◆ Assigned task
Starting with the line that holds "You are a computer-use agent. This", reproduce each line through the last one of the data, exactly as written. Pictures are not copied.

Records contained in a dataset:
*** Block opens ***

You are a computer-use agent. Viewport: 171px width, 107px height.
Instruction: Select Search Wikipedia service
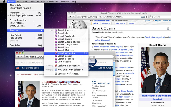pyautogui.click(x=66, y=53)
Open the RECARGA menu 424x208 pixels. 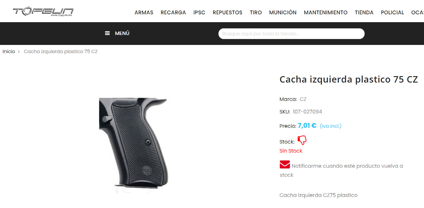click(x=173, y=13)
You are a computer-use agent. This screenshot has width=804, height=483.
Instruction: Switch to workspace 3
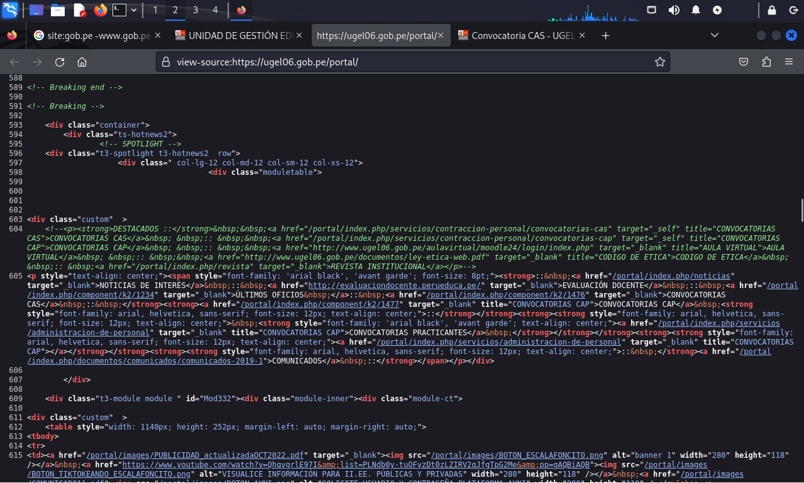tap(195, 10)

*** Block closes ***

◆ Response area
You are a computer-use agent. This screenshot has width=804, height=483.
Instruction: Switch to workspace 3
tap(195, 10)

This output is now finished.